Problem. The output must be the data, printed exactly as written.

Input data.

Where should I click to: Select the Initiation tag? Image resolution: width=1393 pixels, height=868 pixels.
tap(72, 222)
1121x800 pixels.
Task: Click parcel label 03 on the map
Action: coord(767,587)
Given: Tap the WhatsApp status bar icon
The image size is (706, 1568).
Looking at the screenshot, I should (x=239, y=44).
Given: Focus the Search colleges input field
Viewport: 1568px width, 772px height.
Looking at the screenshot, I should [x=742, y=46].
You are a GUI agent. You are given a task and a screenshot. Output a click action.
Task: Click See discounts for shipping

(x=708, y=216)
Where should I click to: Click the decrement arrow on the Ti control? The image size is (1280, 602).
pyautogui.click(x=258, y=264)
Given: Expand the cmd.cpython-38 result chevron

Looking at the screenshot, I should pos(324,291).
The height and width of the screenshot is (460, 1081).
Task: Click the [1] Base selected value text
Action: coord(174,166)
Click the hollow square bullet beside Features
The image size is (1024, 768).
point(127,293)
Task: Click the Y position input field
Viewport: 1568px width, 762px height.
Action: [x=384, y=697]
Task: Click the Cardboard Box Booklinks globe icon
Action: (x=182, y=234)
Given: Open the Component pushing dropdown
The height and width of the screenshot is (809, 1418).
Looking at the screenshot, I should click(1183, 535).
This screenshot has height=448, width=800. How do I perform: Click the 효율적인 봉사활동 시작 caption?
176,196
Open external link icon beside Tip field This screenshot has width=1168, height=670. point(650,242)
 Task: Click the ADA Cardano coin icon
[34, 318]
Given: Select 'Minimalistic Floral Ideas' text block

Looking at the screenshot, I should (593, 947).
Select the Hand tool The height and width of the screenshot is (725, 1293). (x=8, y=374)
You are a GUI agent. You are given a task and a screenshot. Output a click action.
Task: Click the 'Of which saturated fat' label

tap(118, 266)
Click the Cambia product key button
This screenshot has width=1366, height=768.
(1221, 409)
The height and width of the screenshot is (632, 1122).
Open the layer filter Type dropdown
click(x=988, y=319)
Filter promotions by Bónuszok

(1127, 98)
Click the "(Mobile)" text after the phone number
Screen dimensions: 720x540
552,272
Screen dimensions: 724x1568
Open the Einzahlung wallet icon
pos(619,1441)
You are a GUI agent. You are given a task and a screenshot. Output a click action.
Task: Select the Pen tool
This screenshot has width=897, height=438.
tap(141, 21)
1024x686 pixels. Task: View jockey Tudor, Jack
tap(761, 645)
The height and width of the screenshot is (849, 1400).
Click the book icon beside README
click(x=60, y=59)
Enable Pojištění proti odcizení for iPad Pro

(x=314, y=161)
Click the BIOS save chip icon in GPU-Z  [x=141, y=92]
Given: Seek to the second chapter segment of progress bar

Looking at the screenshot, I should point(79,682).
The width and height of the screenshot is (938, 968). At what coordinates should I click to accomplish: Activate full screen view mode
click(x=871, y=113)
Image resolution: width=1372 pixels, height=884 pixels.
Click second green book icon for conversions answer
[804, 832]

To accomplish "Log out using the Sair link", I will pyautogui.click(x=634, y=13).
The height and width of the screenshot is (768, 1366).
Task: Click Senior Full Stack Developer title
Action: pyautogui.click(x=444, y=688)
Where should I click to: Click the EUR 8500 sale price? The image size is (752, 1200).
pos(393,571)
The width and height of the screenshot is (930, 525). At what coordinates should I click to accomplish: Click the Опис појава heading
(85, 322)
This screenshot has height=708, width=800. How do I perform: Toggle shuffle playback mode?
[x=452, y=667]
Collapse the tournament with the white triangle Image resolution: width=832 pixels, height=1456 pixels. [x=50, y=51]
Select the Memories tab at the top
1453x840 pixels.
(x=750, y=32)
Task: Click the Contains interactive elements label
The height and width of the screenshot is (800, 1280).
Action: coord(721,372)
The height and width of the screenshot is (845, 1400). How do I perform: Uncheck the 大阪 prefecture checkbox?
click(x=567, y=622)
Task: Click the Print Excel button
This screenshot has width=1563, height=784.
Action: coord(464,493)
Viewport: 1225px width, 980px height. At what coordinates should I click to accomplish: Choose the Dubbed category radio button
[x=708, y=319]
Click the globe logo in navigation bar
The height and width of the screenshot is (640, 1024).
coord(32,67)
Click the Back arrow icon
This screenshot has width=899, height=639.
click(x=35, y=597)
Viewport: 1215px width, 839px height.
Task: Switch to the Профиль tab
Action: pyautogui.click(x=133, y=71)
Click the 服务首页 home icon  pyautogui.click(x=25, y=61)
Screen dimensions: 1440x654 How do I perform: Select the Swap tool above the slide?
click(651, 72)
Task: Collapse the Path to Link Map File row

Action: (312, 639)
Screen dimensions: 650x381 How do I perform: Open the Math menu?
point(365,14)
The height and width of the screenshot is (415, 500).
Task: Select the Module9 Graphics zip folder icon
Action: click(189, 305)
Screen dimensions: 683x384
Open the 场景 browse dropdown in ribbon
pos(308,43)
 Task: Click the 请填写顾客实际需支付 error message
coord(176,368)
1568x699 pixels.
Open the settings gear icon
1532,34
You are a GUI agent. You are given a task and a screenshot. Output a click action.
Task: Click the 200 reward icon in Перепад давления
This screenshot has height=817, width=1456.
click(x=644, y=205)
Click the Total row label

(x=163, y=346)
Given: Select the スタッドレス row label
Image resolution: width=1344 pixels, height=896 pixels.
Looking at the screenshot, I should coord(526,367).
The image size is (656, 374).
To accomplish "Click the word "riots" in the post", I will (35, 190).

Task answer.
Where should I click to: Select the Initiation tag? Image resolution: width=1393 pixels, height=868 pixels.
tap(72, 222)
1121x800 pixels.
Task: Click parcel label 03 on the map
Action: coord(767,587)
Given: Tap the WhatsApp status bar icon
The image size is (706, 1568).
Looking at the screenshot, I should (x=239, y=44).
Given: Focus the Search colleges input field
Viewport: 1568px width, 772px height.
Looking at the screenshot, I should [x=742, y=46].
You are a GUI agent. You are given a task and a screenshot. Output a click action.
Task: Click See discounts for shipping

(x=708, y=216)
Where should I click to: Click the decrement arrow on the Ti control? The image size is (1280, 602).
pyautogui.click(x=258, y=264)
Given: Expand the cmd.cpython-38 result chevron

Looking at the screenshot, I should pos(324,291).
The height and width of the screenshot is (460, 1081).
Task: Click the [1] Base selected value text
Action: coord(174,166)
Click the hollow square bullet beside Features
The image size is (1024, 768).
point(127,293)
Task: Click the Y position input field
Viewport: 1568px width, 762px height.
Action: [x=384, y=697]
Task: Click the Cardboard Box Booklinks globe icon
Action: (x=182, y=234)
Given: Open the Component pushing dropdown
The height and width of the screenshot is (809, 1418).
Looking at the screenshot, I should click(1183, 535).
This screenshot has height=448, width=800. How do I perform: Click the 효율적인 봉사활동 시작 caption?
176,196
Open external link icon beside Tip field This screenshot has width=1168, height=670. point(650,242)
 Task: Click the ADA Cardano coin icon
[34, 318]
Given: Select 'Minimalistic Floral Ideas' text block

Looking at the screenshot, I should (593, 947).
Select the Hand tool The height and width of the screenshot is (725, 1293). (x=8, y=374)
You are a GUI agent. You are given a task and a screenshot. Output a click action.
Task: Click the 'Of which saturated fat' label

tap(118, 266)
Click the Cambia product key button
This screenshot has width=1366, height=768.
(1221, 409)
The height and width of the screenshot is (632, 1122).
Open the layer filter Type dropdown
click(x=988, y=319)
Filter promotions by Bónuszok

(1127, 98)
Click the "(Mobile)" text after the phone number
Screen dimensions: 720x540
552,272
Screen dimensions: 724x1568
Open the Einzahlung wallet icon
pos(619,1441)
You are a GUI agent. You are given a task and a screenshot. Output a click action.
Task: Select the Pen tool
This screenshot has width=897, height=438.
tap(141, 21)
1024x686 pixels. Task: View jockey Tudor, Jack
tap(761, 645)
The height and width of the screenshot is (849, 1400).
Click the book icon beside README
click(x=60, y=59)
Enable Pojištění proti odcizení for iPad Pro

(x=314, y=161)
Click the BIOS save chip icon in GPU-Z  [x=141, y=92]
Given: Seek to the second chapter segment of progress bar

Looking at the screenshot, I should point(79,682).
The width and height of the screenshot is (938, 968). At what coordinates should I click to accomplish: Activate full screen view mode
click(x=871, y=113)
Image resolution: width=1372 pixels, height=884 pixels.
Click second green book icon for conversions answer
[804, 832]

To accomplish "Log out using the Sair link", I will pyautogui.click(x=634, y=13).
The height and width of the screenshot is (768, 1366).
Task: Click Senior Full Stack Developer title
Action: pyautogui.click(x=444, y=688)
Where should I click to: Click the EUR 8500 sale price? The image size is (752, 1200).
pos(393,571)
The width and height of the screenshot is (930, 525). At what coordinates should I click to accomplish: Click the Опис појава heading
(85, 322)
This screenshot has height=708, width=800. How do I perform: Toggle shuffle playback mode?
[x=452, y=667]
Collapse the tournament with the white triangle Image resolution: width=832 pixels, height=1456 pixels. [x=50, y=51]
Select the Memories tab at the top
1453x840 pixels.
(x=750, y=32)
Task: Click the Contains interactive elements label
The height and width of the screenshot is (800, 1280).
Action: coord(721,372)
The height and width of the screenshot is (845, 1400). How do I perform: Uncheck the 大阪 prefecture checkbox?
click(x=567, y=622)
Task: Click the Print Excel button
This screenshot has width=1563, height=784.
Action: coord(464,493)
Viewport: 1225px width, 980px height. At what coordinates should I click to accomplish: Choose the Dubbed category radio button
[x=708, y=319]
Click the globe logo in navigation bar
The height and width of the screenshot is (640, 1024).
coord(32,67)
Click the Back arrow icon
This screenshot has width=899, height=639.
click(x=35, y=597)
Viewport: 1215px width, 839px height.
Task: Switch to the Профиль tab
Action: pyautogui.click(x=133, y=71)
Click the 服务首页 home icon  pyautogui.click(x=25, y=61)
Screen dimensions: 1440x654 How do I perform: Select the Swap tool above the slide?
click(651, 72)
Task: Collapse the Path to Link Map File row

Action: (312, 639)
Screen dimensions: 650x381 How do I perform: Open the Math menu?
point(365,14)
The height and width of the screenshot is (415, 500).
Task: Select the Module9 Graphics zip folder icon
Action: click(189, 305)
Screen dimensions: 683x384
Open the 场景 browse dropdown in ribbon
pos(308,43)
 Task: Click the 请填写顾客实际需支付 error message
coord(176,368)
1568x699 pixels.
Open the settings gear icon
1532,34
You are a GUI agent. You are given a task and a screenshot. Output a click action.
Task: Click the 200 reward icon in Перепад давления
This screenshot has height=817, width=1456.
click(x=644, y=205)
Click the Total row label

(x=163, y=346)
Given: Select the スタッドレス row label
Image resolution: width=1344 pixels, height=896 pixels.
Looking at the screenshot, I should coord(526,367).
The image size is (656, 374).
To accomplish "Click the word "riots" in the post", I will (35, 190).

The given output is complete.